Work to be completed:
Wherever a line of the data contains "agent", copy that line.

Provided information:
....
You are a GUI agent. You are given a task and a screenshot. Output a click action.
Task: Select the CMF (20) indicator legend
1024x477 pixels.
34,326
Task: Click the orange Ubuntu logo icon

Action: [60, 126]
....
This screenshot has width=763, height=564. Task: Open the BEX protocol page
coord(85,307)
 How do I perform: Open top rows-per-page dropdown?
....
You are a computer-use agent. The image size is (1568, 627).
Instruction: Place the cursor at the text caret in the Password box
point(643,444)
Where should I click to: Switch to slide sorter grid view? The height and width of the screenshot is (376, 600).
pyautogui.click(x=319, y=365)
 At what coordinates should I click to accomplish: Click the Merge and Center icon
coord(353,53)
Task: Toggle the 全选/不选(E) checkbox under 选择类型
....
Written response:
You are a GUI agent. You are given a task and a screenshot. Output a click action.
You are a computer-use agent. The image size is (1568, 627).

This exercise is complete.